In the first observational study by the Italian Group for Antiemetic Research in Radiotherapy (IGAAR) which included patients receiving radiation therapy alone, without concomitant chemotherapy, 40.4% of the patients with head and neck irradiation experienced nausea and/or vomiting during RT [30]. In the second observational study by the IGAAR which included patients receiving different modalities of RT with or without concurrent chemotherapy, an incidence of 30.5% for nausea and/or vomiting in head and neck radiation was observed [29]. In the updated 2009 MASCC/ESMO guideline for antiemetics in radiotherapy, HN cancer patients treated by RT with or without concurrent or recent chemotherapy have changed risk group. They were in the minimal risk group (<30%) of emesis and they are now considered at low emetogenic risk (30–60%) [331]. To prevent or to treat weight loss, the use of antiemetic drugs during RT alone or with chemotherapy can be useful [3, 3036]. In addition, in order to achieve an optimal treatment strategy to prevent nausea and/or vomiting, Feyer et al. have proposed an individual emetogenic risk score [31]. This index, useful to identify patients at high risk of developing nausea and/or vomiting, include age, gender, alcohol consumption, previous experience of nausea and vomiting, and anxiety [3].

Vomiting and nausea have also an impact on quality of life, anxiety and depression, and seems to be not always sufficiently treated in clinical practice [37].

Oral mucositis was a factor independently associated with weight loss in our multivariate model. A systematic literature review reported that 97% of HN cancer patients receiving conventional RT experienced oral mucositis (34% with grade 3 or 4) [38]. Managing oral complications can enhance patient’s nutritional status by decreasing the difficulties in eating and by enhancing the effectiveness of cancer therapy [39]. Strategies to prevent and to limit the extent of oral mucositis include both preventive and therapeutic oral care regimen [40, 41]. In HN cancer patients undergoing RT, amifostine and hydrolytic enzymes appear promising for both preventing and reducing the severity of mucositis [42].

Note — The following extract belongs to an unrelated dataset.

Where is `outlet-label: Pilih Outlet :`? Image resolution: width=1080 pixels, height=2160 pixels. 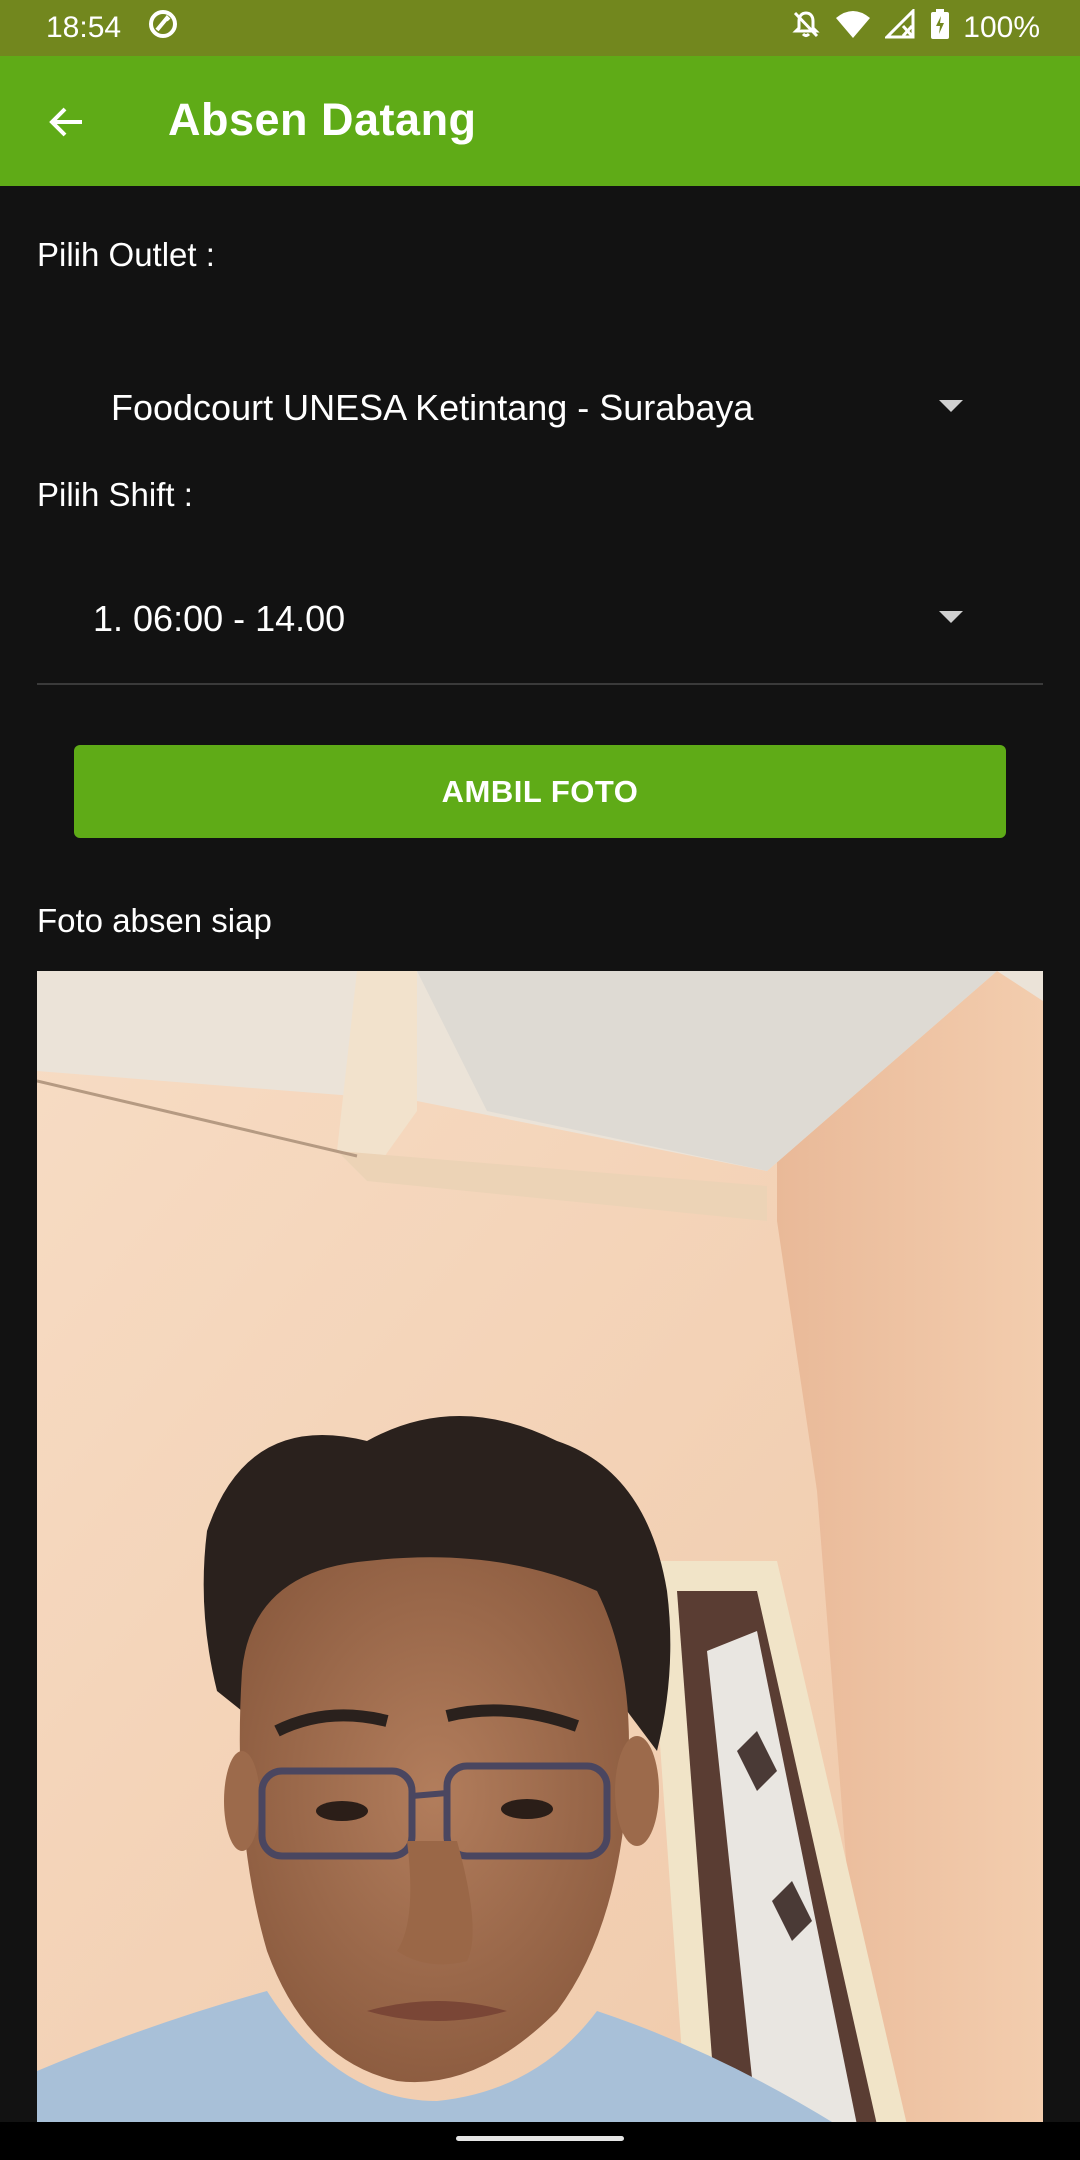
outlet-label: Pilih Outlet : is located at coordinates (126, 254).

Our study showed an inverse association between weight loss and total dietary energy intake during RT, while adjustment was done for oral mucositis and digestive symptoms. In our study, we were not able to evaluate the effect of total energy intake provided by both the diet and the nutritional interventions because patients with higher levels of weight loss received nutritional supplements for that very reason. This also hampered the evaluation of the effect of other nutrients, such as omega 3, provided by supplements. In a recent literature review considering ten randomized controlled trials, Garg concluded that nutritional status in HN cancer patients receiving RT appeared to be maintained or improved with dietary counseling, megestrol acetate, and prophylactic enteral tube feeding [13]. For nutritional supplements, the data are more conflicting and further research will be necessary to know their real impact on weight loss. A systematic review reported the results of clinical trials evaluating the advantage of using of n-3 fatty acids in patients with cancer [43]. Oral supplements with n-3 fatty acids benefit patients with advanced cancer and weight loss, and are indicated in tumors of the upper digestive tract and pancreas. Increased weight and appetite were observed. One promising avenue would be to explore whether n-3 fatty acids would improve nutritional status during radiation therapy in HN cancer patients.

Conclusion

The importance of weight loss in advanced HN cancer patients undergoing RT has long been recognized. However, in early HN cancer stages, this phenomenon is less described and consequently the nutritional management is not well defined. Dietary energy intake during RT and adverse effects of RT contributed to better explain weight loss during RT. These results underline the importance of maintaining energy intake in early stage HN cancer patients during RT using several modalities of interventions. Further phase III clinical trials are needed to better define preventive and supportive strategies in patients with early HN cancer.